## EXTRACTED INFORMATION
+ + +
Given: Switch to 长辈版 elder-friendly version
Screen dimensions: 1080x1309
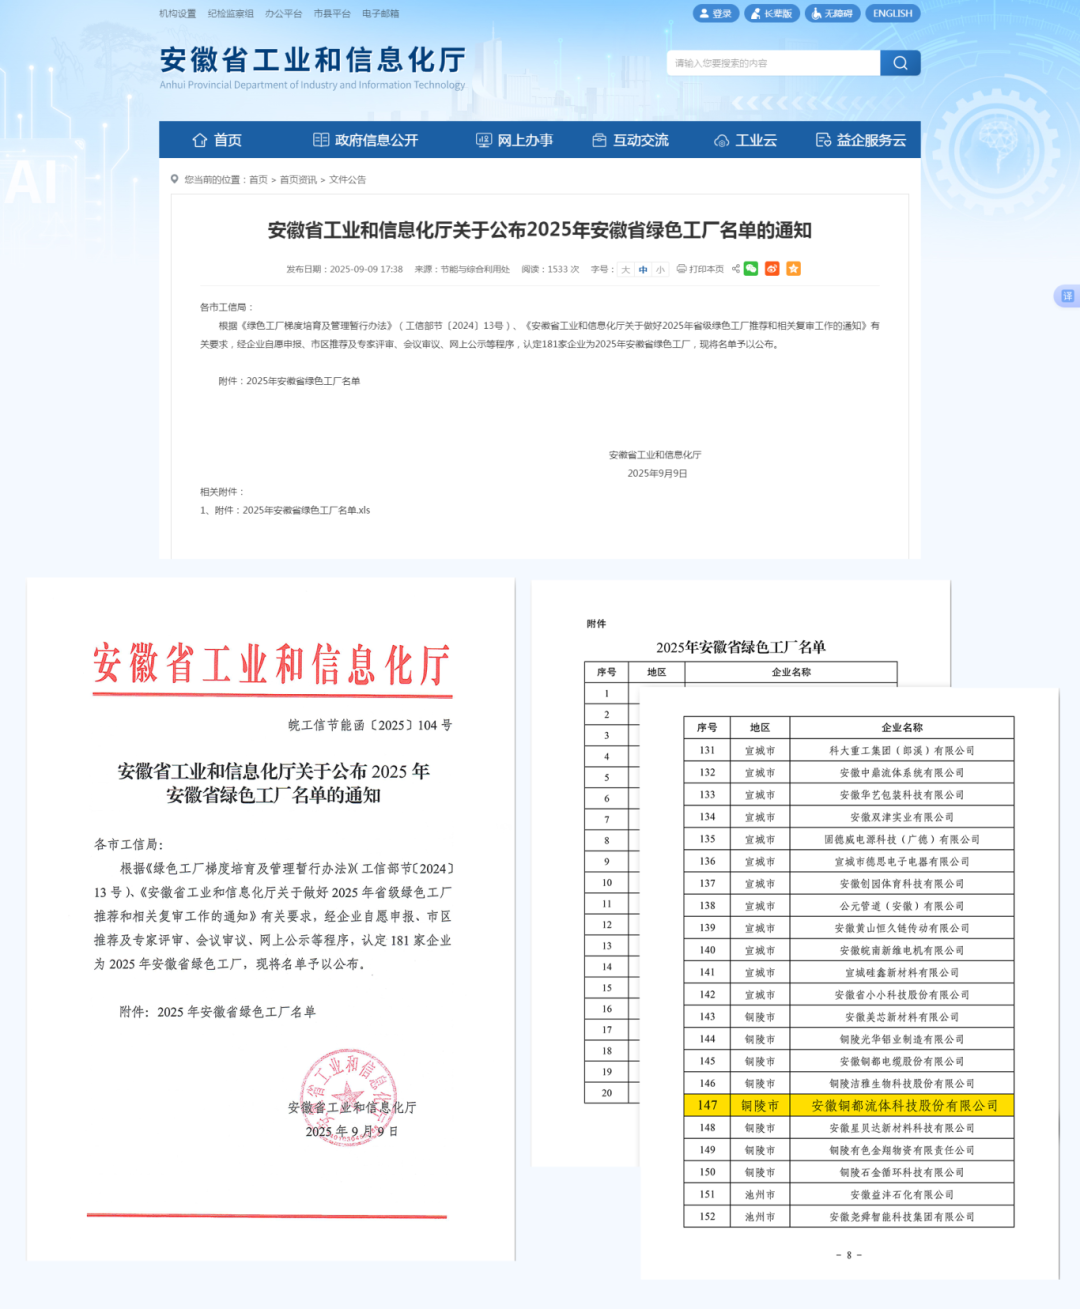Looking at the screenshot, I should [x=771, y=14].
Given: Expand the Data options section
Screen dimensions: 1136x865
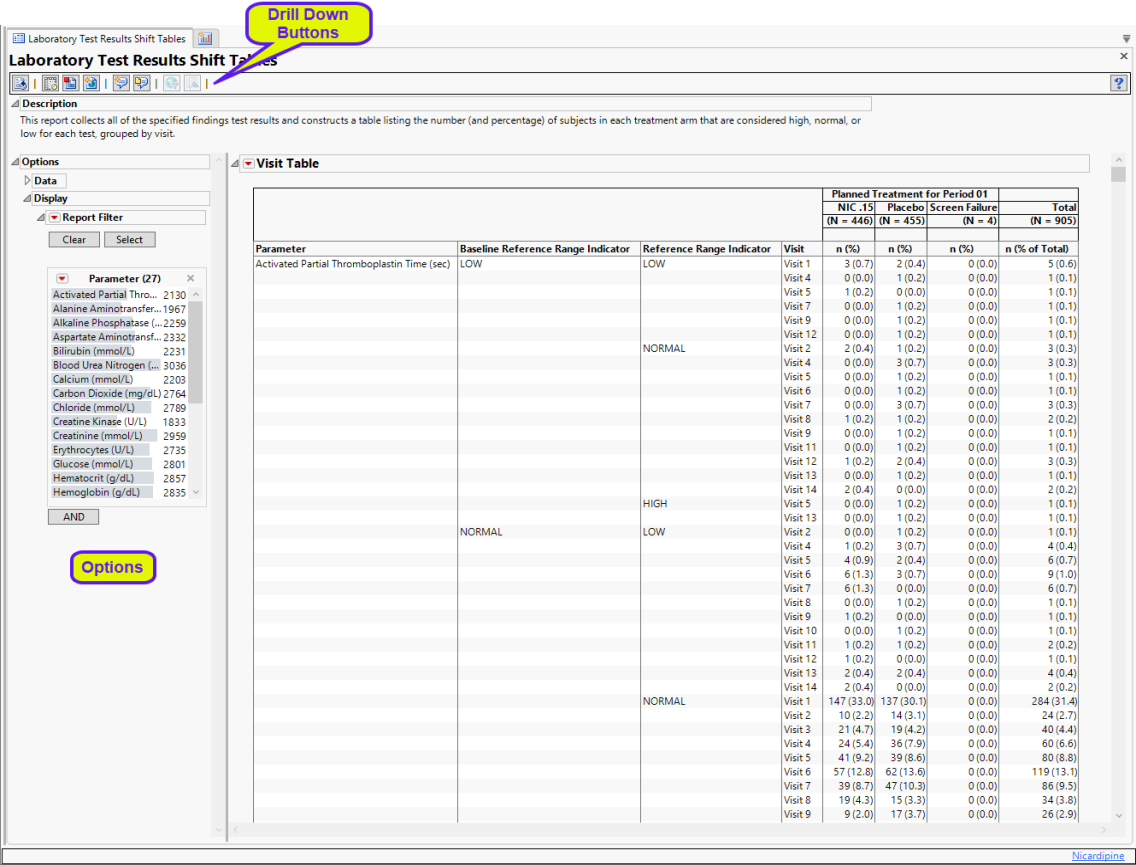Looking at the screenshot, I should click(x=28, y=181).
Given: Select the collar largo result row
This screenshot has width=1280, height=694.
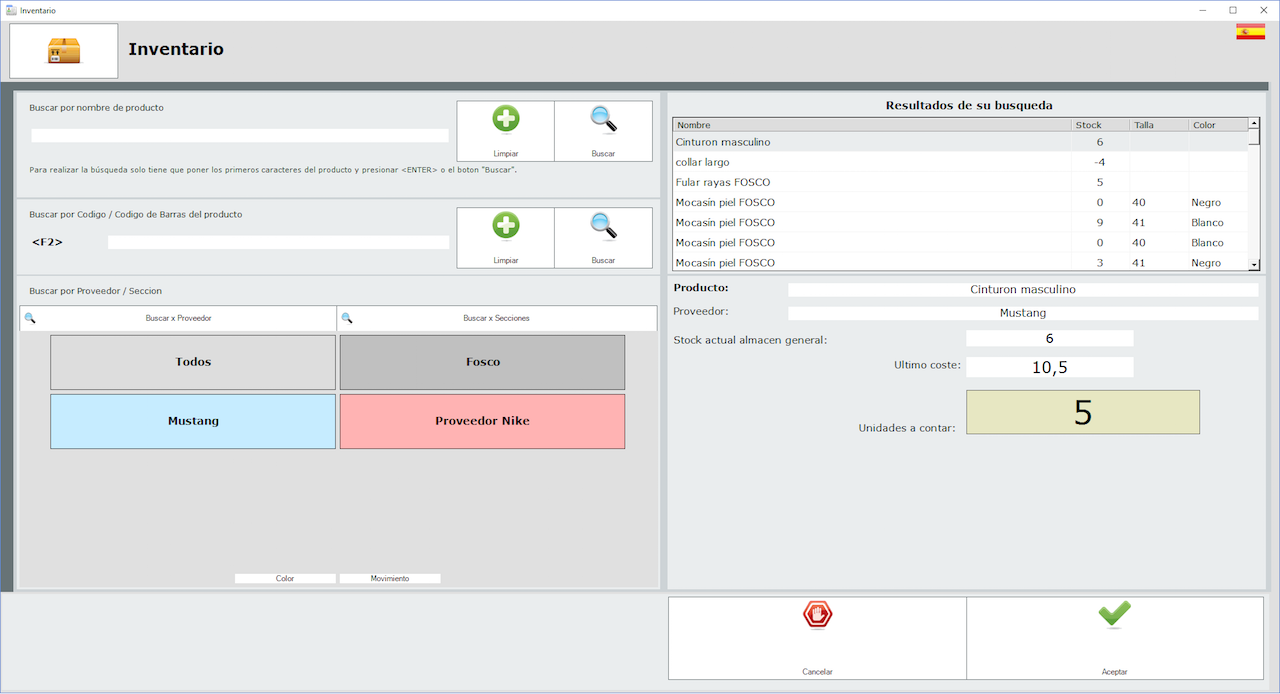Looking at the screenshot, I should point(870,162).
+ + +
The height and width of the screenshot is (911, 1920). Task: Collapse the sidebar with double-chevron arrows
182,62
+ + +
Please copy the material starting with the line that has "Given: Expand the Data options section" and going on through the line that has "Looking at the screenshot, I should point(870,162).". Leave the pictures out.

## RESPONSE TO THE EXERCISE
Given: Expand the Data options section
Screen dimensions: 1136x865
Looking at the screenshot, I should click(x=28, y=181).
Given: Select the collar largo result row
This screenshot has width=1280, height=694.
Looking at the screenshot, I should point(870,162).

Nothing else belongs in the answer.